When I was three, my family and I flew a Cessna 172 from Anchorage to Florida, stopping to visit every relative we knew. When I was twelve, sitting in the back seat of the car, heading over the mountains, while teasing my sister, was a standard recipe for summer. When I was 17, I went on a road trip from Tacoma to Kansas City and back. I’ve driven all around the South from coastal towns to the Mississippi delta to deep Appalachian hollas. I’ve driven the West Coast north to south and back again so many times, I’ve lost count. Road-tripping is in my blood. I’ve crossed the continent and been to every state in the union, save one. I’ve even been to most of the Canadian provinces.
Right now, I’m traveling through the group of four northwestern states, Washington, Montana, Idaho, and Oregon. I’m finding the landscape little changed, but the circumstances under which people are living has changed. Here are some observations:
- I’m seeing clean, well-kept trailer parks with community food gardens planted in the common areas.
- Church grounds now have food gardens in them, growing crops for parishioners and food banks.
- Clean, well-kept towns, are welcoming visitors with open arms, desperate for tourist dollars.

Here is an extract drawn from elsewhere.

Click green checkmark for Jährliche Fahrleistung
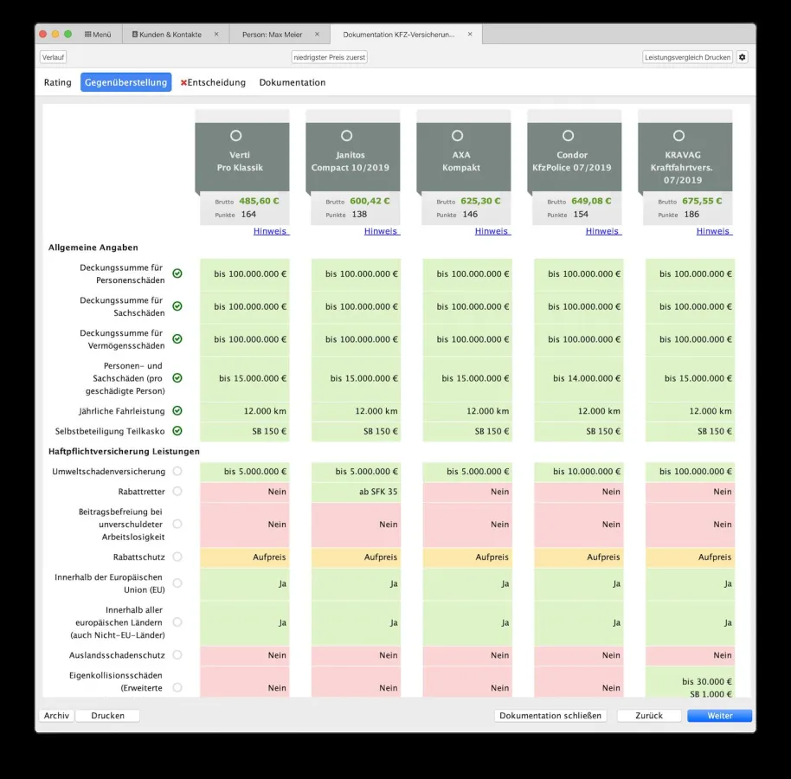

- Locals are supporting local businesses and farms, farmers markets, and CSAs as much as they possibly can.
What I’m not seeing are places to buy and eat the regional crops I so loved as a child. We would all pile into our car and cross the Cascades in search of locally grown apples, cherries, pears, and other tree fruit. Local restaurants would serve them in endless varieties of recipes, coaxing tourists from all over the state to visit. Then, in the 70’s, we noticed that Golden Delicious apples weren’t quite so delicious, and the smaller farms were being bought up by bigger conglomerates. Local fruit was exported. We found it at our grocery stores, no longer as fresh as it was. We stopped heading east for fruit. We stopped visiting entirely.

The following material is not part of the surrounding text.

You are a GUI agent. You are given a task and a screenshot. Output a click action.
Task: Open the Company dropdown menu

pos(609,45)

As I’m traveling through these western states, in the summer of 2011, I’m eating at diners that serve what every restaurant serves, namely food service fare. I don’t see any regional produce, with some exceptions at farmers markets. To find local producers, you really have to search. Small farms dried up out here and are only slowly coming back with organic, bio-diverse, and sustainable farming techniques. It’s only a trickle, though.

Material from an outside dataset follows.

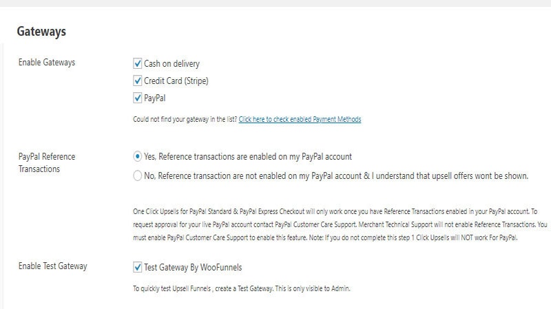Click the PayPal Reference Transactions setting label

(x=47, y=162)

One other trend that’s interesting is the growth of Amish communities in the West. They have been buying up the small farms that faltered and making them work in quite a successful way. (There’s a community north of Eureka in Montana.) They will never be rich: they don’t really want to be. But they can feed, house, and cloth themselves with a little to spare for selling. Because of their community-based, sustainable way of farming, their farms are working.